The DPIC also found that 73% of all executions were halted in some way.

“Of the 62 dates scheduled this year, only 17 were carried out. One execution – that of Jimmy Meders in Georgia – was halted by commutation. Nineteen executions were stayed. Sixteen executions were halted by reprieve, 14 of which were Ohio executions delayed because of problems with the state’s execution protocol,” the report said.

The other two reprieves came in cases in which Tennessee Gov. Bill Lee delayed executions as a result of pandemic-related concerns.
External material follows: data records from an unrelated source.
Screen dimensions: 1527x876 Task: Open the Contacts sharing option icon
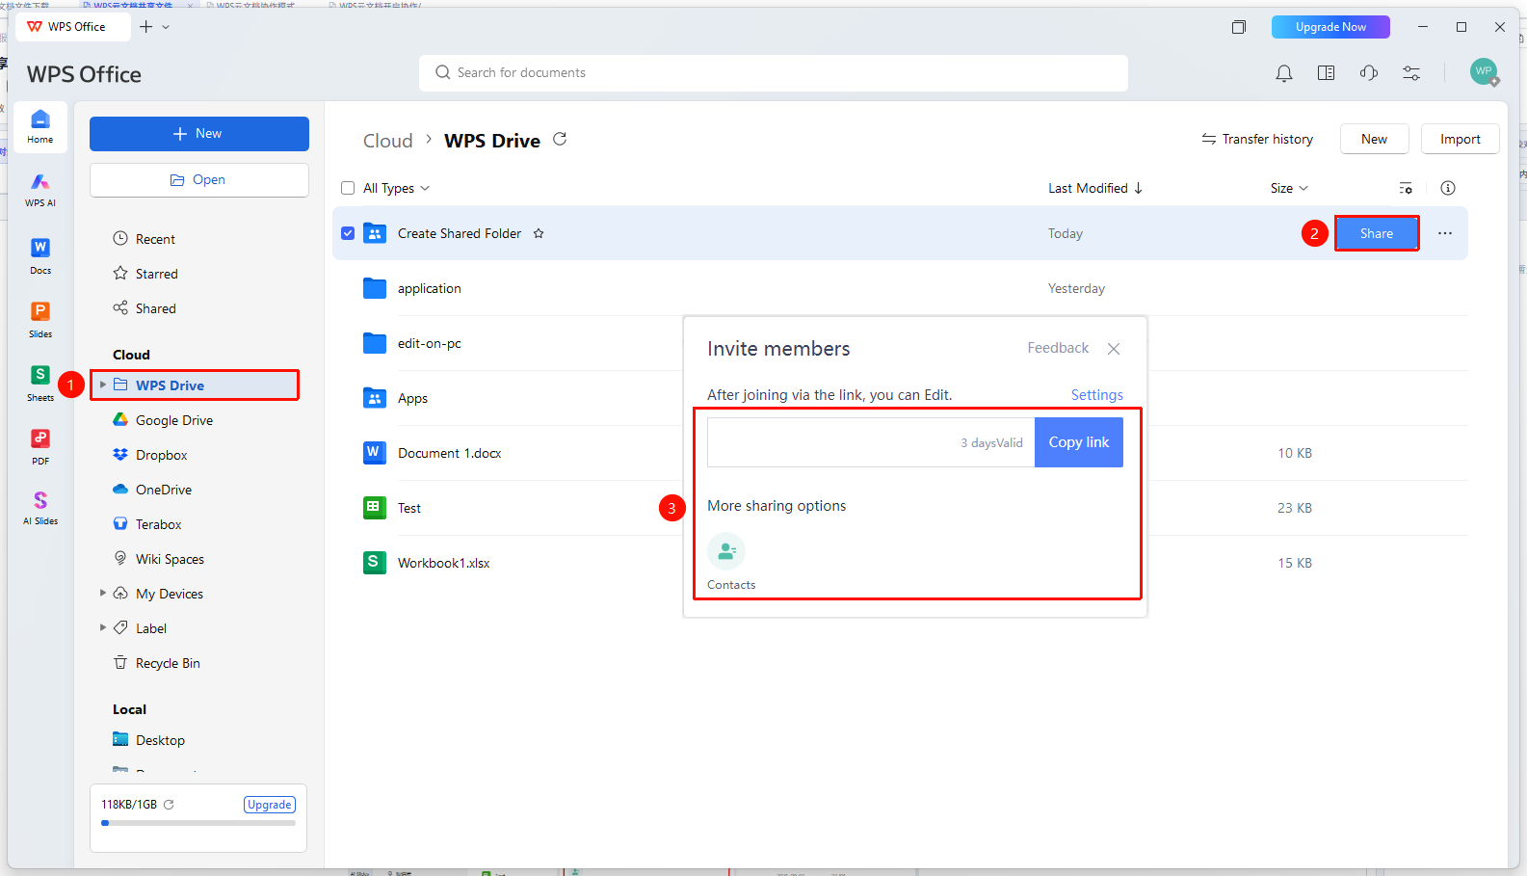click(x=726, y=551)
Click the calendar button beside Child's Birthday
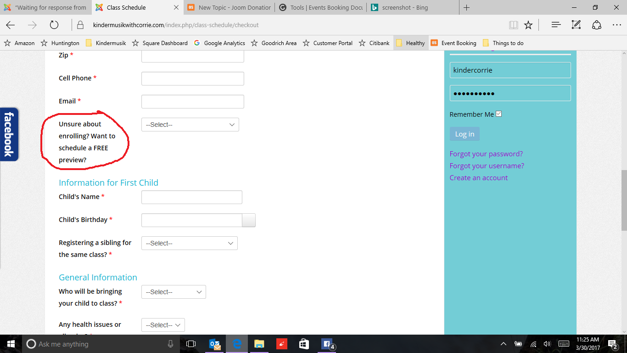 [x=249, y=221]
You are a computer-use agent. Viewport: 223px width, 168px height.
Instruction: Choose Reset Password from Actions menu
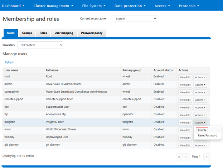(x=207, y=136)
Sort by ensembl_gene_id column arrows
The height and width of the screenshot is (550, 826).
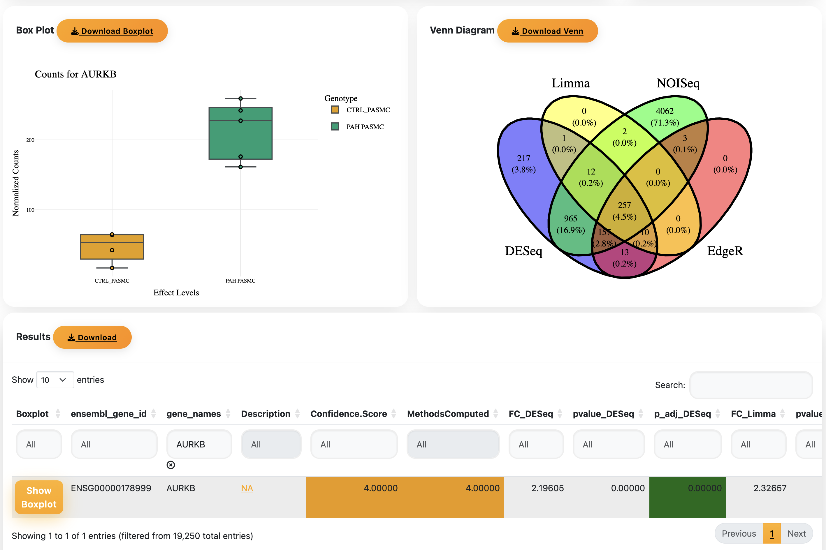click(x=153, y=414)
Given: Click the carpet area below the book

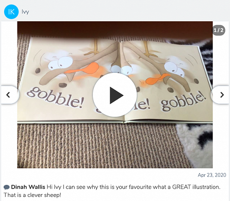Looking at the screenshot, I should pos(98,146).
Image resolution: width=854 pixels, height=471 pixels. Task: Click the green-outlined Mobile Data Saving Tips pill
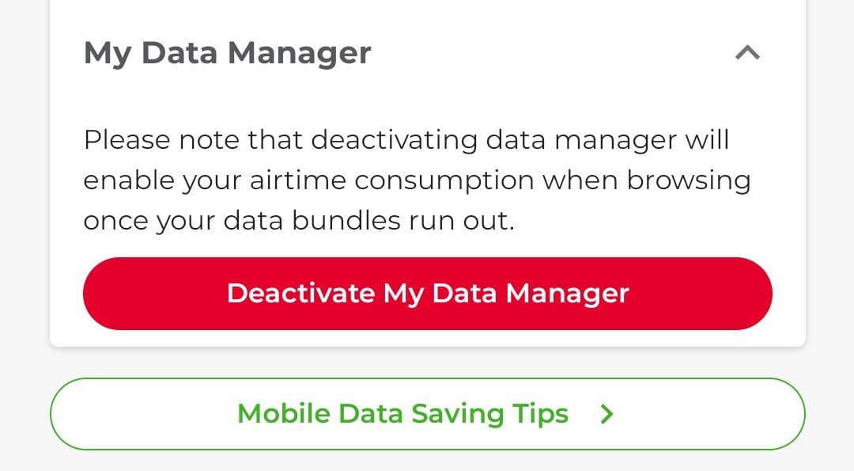tap(428, 414)
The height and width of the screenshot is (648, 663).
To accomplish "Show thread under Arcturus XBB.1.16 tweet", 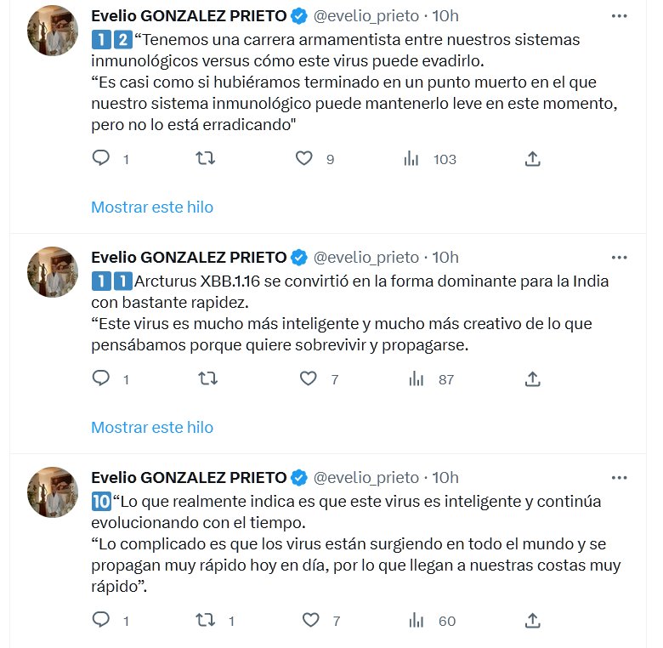I will (x=152, y=427).
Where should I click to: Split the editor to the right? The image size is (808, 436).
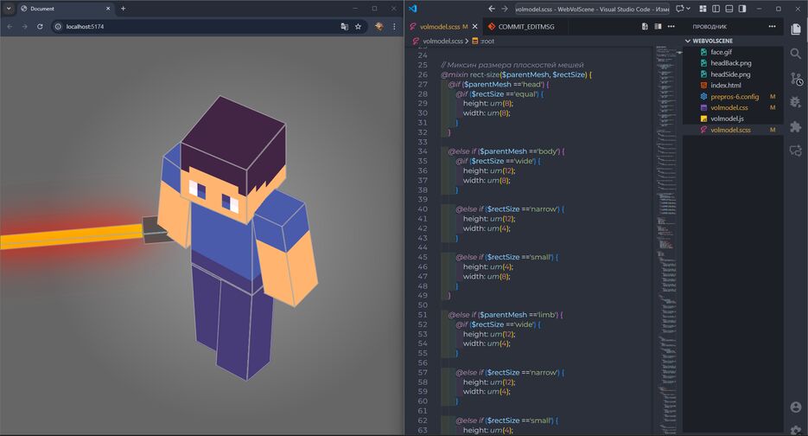click(x=658, y=27)
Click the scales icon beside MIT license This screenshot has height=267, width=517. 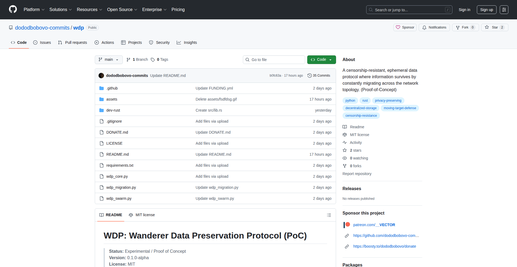[345, 134]
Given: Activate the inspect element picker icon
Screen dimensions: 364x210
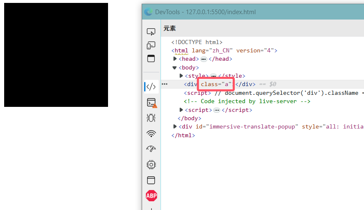Looking at the screenshot, I should (151, 32).
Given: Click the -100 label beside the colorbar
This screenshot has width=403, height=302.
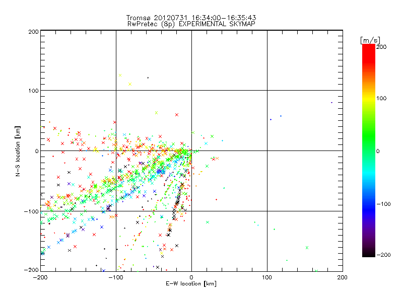Looking at the screenshot, I should 384,204.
Nine execution warrants were withdrawn, removed, or rescheduled.”

The DPIC also found that five innocent men were exonerated and taken off death row, two were executed who were likely innocent and “several others” were granted retrials.

“At the end of the year, more states and counties had moved to end or reduce death-penalty usage, fewer new death sentences were imposed than in any prior year since capital punishment resumed in the U.S. in 1970s, and states carried out fewer executions than at any time in the past 37 years,” said Robert Dunham, DPIC’s executive director and the lead author of “The Death Penalty in 2020: Year End Report.”

“What was happening in the rest of the country showed that the administration’s policies were not just out of step with the historical practices of previous presidents, they were also completely out of step with today’s state practices.”

The report highlights that every person executed this year committed the crime under the age of 21 and Colorado became the 22nd state to outlaw the death penalty.